EVIS EXERA II VIDEO SYSTEM CENTER OLYMPUS CV-180: This video system center has been designed to be used with Olympus camera heads, endoscopes, light source, monitors, endo-therapy accessories and other ancillary equipment for endoscopic diagnosis, treatment and video observation.
EVIS EXERA II BRONCHOVIDEOSCOPE OLYMPUS BF TYPE P180, BF TYPE 1T180, BF TYPE Q180: These instruments have been designed to be used with an Olympus video system center, light source, documentation equipment, video monitor, endo-therapy accessories (such as biopsy forceps) and other ancillary equipment for endoscopy and endoscopic surgery within the airways and tracheobronchial tree.
VISERA RHINO-LARYNGO VIDEOSCOPE OLYMPUS ENF TYPE V2: This instrument has been designed to be used with an Olympus video system center, light source, documentation equipment, display monitor, and other ancillary equipment for endoscopic diagnosis within the nasal lumens and airway anatomy (including nasopharyngeal and trachea).
VISERA RHINO-LARYNGO VIDEOSCOPE OLYMPUS XENF TYPE VTY1: This instrument has been designed to be used with an Olympus video system center, light source, documentation equipment, display monitor, endo-therapy accessories, and other ancillary equipment for endoscopic diagnosis and treatment within the nasal lumens and airway anatomy (including nasopharyngeal and trachea).
The EVIS EXERA II 180 System consists of Olympus camera heads, endoscopes, video system center, light source, monitors, endo-therapy accessories and other ancillary equipment. This system is intended for endoscopic diagnosis, treatment and video observation of the airways, tracheobronchial tree, nasal lumens and airway anatomy.
The primary components of the subject system, which are part of this submission, are:
- EVIS EXERA II Xenon Light Source Olympus CLV-180.
- EVIS EXERA II Video System Center Olympus CV-180,
- EVIS EXERA II Bronchovideoscope Olympus BF -P180, BF -1T180, BF -Q180 .

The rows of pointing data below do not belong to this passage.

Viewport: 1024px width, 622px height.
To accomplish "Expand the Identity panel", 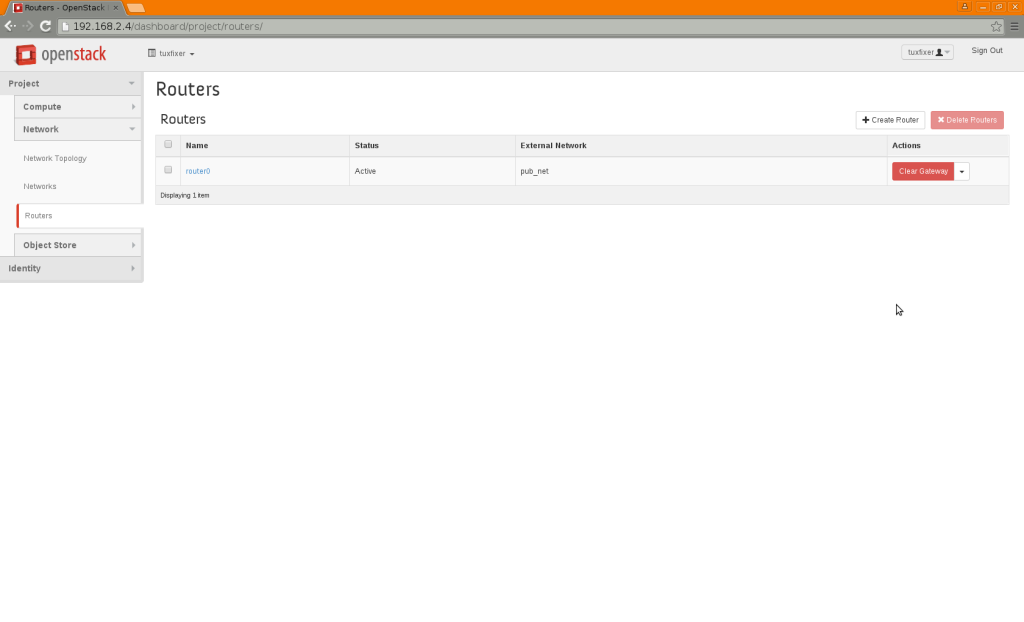I will (x=70, y=268).
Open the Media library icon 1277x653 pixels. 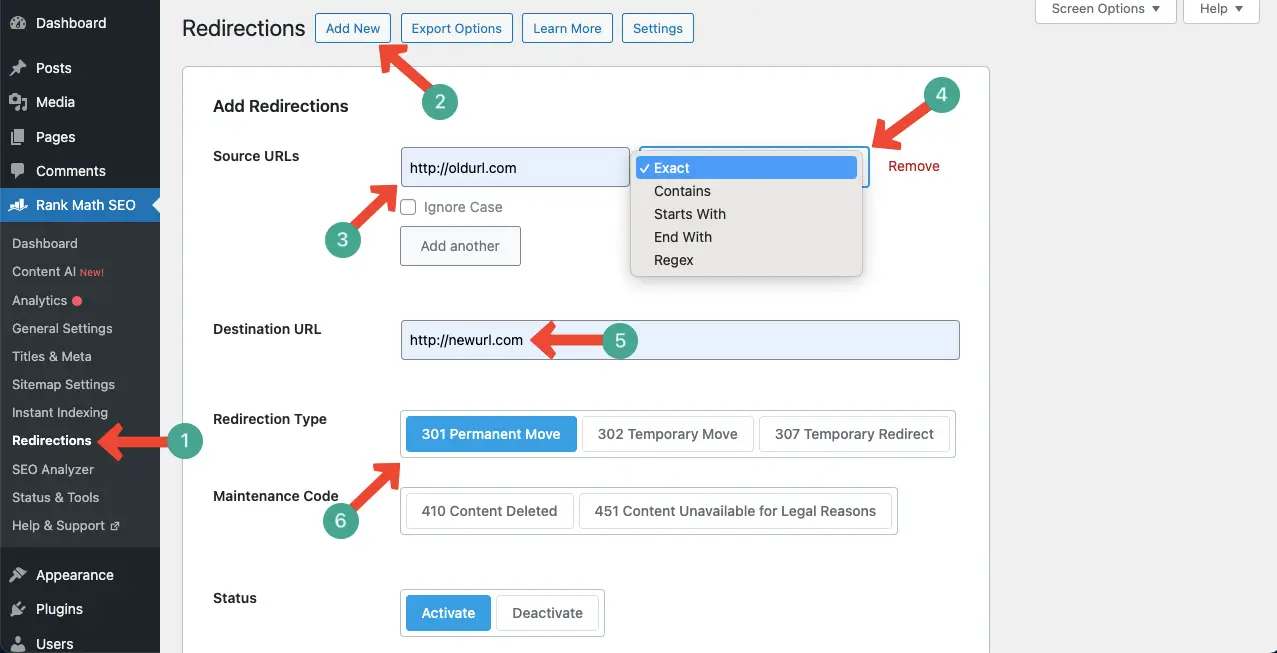[x=18, y=102]

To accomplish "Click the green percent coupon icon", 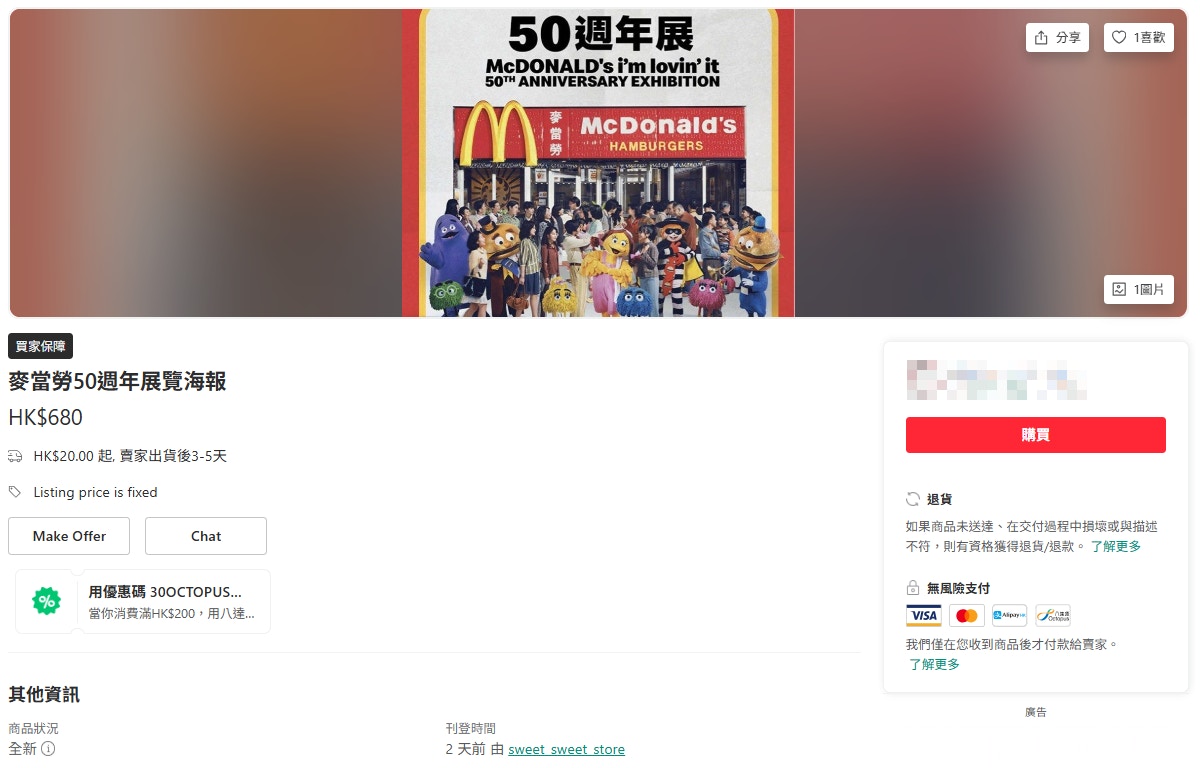I will coord(47,601).
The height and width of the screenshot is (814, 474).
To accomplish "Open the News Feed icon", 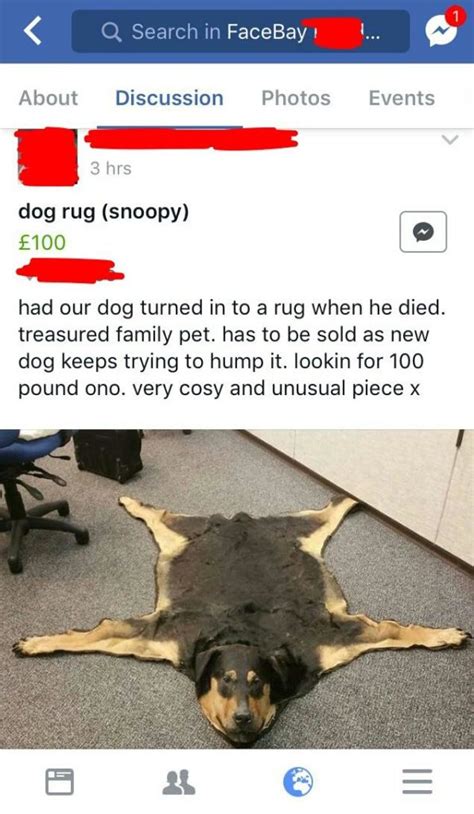I will click(60, 781).
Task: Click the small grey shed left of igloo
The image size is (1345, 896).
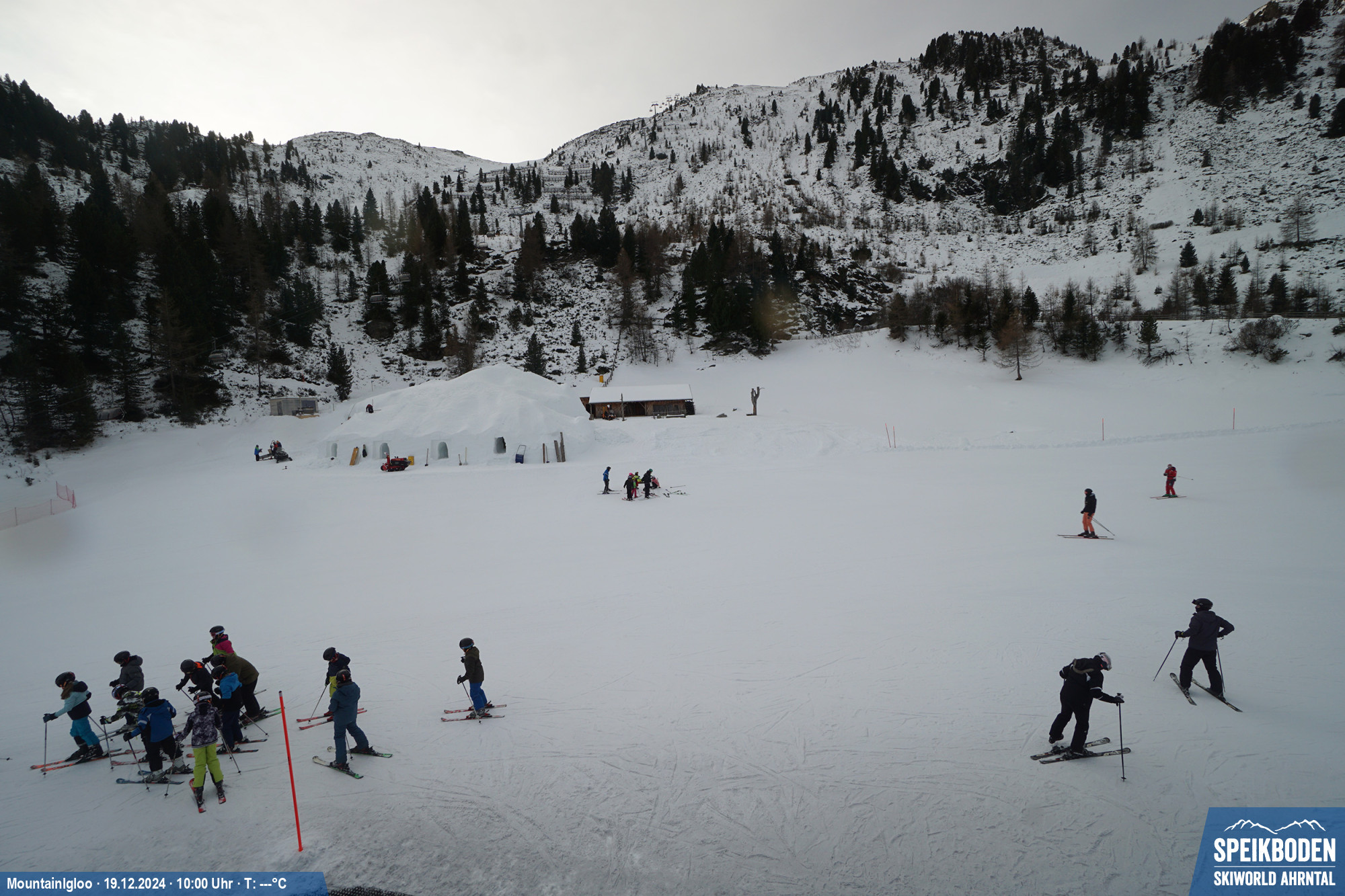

- VISERA Rhino-Laryngo Videoscope Olympus ENF-V2, XENF-VTY1
The EVIS EXERA II Xenon Light Source Olympus CLV-180 is intended for endoscopic diagnosis, treatment and video observation. The CLV-180 is identical to the predicate device, EVIS EXERA Xenon Light Source CLV-160A cleared under K051645 except that the device size has been slightly changed. The CLV-180 has an optional fitter which allows the user to enhance endoscopic white light images by selective processing of green and blue light. This feature, referred to as Narrow Band Imaging (NBI) employs an optical filter to filter the white light spectrum, changing it from a broad band to a narrow band. Both an endoscopic image by standard white light illumination and that by NBI illumination can be obtained. The user can select either the standard observation mode by pressing the scope switch on the scope or the NBI mode switch on the CLV-180. In comparison to conventional white light observation, NBI observation provides greater visual contrast of the surface structure and fine capillary patterns of the mucous membranes.

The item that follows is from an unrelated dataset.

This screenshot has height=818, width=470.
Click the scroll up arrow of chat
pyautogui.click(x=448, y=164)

The EVIS EXERA II Video System Center Olympus CV-180 is a video processing system intended for use with Olympus endoscopes such as the subject endoscopes. The CV-180 Video System Center contains the video signal processing technology which enables the endoscope to illuminate, enhance, view, record and transmit video data of endoscopic images. The CV-180 is identical to the predicate device, EVIS EXERA Video System Center CV-160A, cleared under K051645 except that the device size has been slightly changed.
The CV-180 incorporates the following features:
The CV-180 is compatible with any specified Olympus flexible, both video and fiberoptic, and rigid endoscope.
The CV-180 processes the NBI image, generated by the CLV-160A light source and captured by the endoscope's Charged Coupled Device (CCD), creating an enhanced image of the tissue's vasculature.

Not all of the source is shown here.